A look at the changes
In the 2004 handbook, the standard 5.III.B.1-17 required elements of a risk management program to address important issues, which may include the 17 substandards listed. For 2005, AAAHC changed the standard's numbering as well as the language. Now listed as 5.III.C.1-12, the standard reads: "Elements of a risk management program address safety of patients and other important issues, including the following." The substandards include all the previous elements except numbers 3, 9, and 10 which were moved to "Chapter 3: Administration" as new standards, and numbers 13 and 14, which were removed from the handbook because other chapters address the concepts.

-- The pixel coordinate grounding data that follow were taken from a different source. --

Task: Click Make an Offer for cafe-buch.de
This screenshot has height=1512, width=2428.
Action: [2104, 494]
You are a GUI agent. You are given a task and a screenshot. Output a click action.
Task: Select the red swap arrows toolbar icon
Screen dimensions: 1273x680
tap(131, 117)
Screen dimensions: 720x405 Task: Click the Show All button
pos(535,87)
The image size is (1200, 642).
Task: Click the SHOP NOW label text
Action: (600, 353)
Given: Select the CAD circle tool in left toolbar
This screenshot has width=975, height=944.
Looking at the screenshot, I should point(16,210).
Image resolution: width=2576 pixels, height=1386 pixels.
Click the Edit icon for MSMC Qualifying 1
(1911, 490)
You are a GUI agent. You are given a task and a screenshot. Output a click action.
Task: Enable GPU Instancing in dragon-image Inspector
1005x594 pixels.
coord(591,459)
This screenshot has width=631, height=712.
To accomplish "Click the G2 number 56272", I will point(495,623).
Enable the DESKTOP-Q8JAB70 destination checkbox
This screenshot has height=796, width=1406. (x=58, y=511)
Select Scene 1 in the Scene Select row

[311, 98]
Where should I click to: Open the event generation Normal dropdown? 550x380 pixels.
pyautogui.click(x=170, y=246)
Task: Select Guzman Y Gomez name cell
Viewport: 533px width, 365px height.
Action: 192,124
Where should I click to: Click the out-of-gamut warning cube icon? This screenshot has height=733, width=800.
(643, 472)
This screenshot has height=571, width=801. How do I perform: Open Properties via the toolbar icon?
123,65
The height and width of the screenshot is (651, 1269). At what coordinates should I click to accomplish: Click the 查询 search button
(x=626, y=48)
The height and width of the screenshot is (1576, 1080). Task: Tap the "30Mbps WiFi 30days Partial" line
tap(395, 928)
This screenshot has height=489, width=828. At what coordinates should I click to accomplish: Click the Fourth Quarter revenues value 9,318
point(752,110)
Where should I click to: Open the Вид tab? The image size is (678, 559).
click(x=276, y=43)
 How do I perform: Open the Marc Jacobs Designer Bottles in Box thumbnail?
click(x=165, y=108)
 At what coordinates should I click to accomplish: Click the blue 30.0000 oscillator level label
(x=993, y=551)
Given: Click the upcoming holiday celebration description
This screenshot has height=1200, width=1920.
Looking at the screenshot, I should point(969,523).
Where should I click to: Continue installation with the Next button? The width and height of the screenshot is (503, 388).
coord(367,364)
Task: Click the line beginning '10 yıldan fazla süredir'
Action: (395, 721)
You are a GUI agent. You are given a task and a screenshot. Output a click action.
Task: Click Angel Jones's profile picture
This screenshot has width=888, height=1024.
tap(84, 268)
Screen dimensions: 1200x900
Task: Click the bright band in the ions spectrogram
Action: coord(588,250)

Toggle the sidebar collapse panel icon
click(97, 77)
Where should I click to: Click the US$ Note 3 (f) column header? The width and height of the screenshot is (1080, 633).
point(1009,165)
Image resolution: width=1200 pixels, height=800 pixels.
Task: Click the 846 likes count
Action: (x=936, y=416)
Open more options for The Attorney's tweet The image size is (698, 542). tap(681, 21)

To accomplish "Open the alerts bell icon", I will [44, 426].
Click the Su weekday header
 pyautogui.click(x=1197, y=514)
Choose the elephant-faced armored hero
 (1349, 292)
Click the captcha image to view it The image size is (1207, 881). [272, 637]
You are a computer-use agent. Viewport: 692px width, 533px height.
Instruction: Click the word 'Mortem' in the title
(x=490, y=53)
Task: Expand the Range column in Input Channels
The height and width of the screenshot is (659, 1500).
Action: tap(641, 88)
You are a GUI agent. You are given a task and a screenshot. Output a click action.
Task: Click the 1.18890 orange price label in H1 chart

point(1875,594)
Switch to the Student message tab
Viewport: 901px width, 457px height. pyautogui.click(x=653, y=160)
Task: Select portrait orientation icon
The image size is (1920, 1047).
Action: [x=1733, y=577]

Note: Substandard 3 regarding methods of collecting unpaid accounts becomes 3.A.6.d; substandard 9, about dealing with outside inquiries, becomes 3.A.13; and substandard 10, regarding relationships with competing organizations, becomes 3.A.14. All of these new standards have the same language as previously found in Chapter 5.
The lettering of the standard changed because the AAAHC added a new A, which renamed the original A and B standards to B and C. The new standard A says, "The governing body of the organization is responsible for overseeing the program of risk management that includes the elements listed in standard 5.III.C, and as appropriate to the organization, the requirements described in subchapter 1 of chapter 2 and chapter 3."
Adding safety to the standard broadens the requirement to ensure that the organization addresses risk management in regard to the patient, says Joan Riebock, the AAAHC's senior director of program operations. "A lot of organizations look at risk management in relation to regulatory and legal issues, but it's broader than that," she says. "Risk management should focus on the safety of the patient."
What will surveyors look for?
In the 2004 standard wording, the AAAHC said you may address the substandards. The surveyor scored these elements by saying you did or did not include them in your risk management plan. This year, however, the language says you must address the issues, and surveyors will score your compliance level as they do with all other standards: substantial compliance, partial compliance, or noncompliance.
Improving your program
To comply with the standard, first read the elements and make sure you have policies and procedures in place to address each one, says Riebock. If you don't, develop and institute them. In substandard 5, for example, you must perform a periodic review of all litigation involving the organization, its staff, and healthcare professionals. Many organizations feel that if they haven't had a malpractice suit, they don't have litigation to review. However, litigation also includes business lawsuits, legal action between partnerships, building lease cases, and grievances with contractors. Develop broad policies to address all of these types of instances.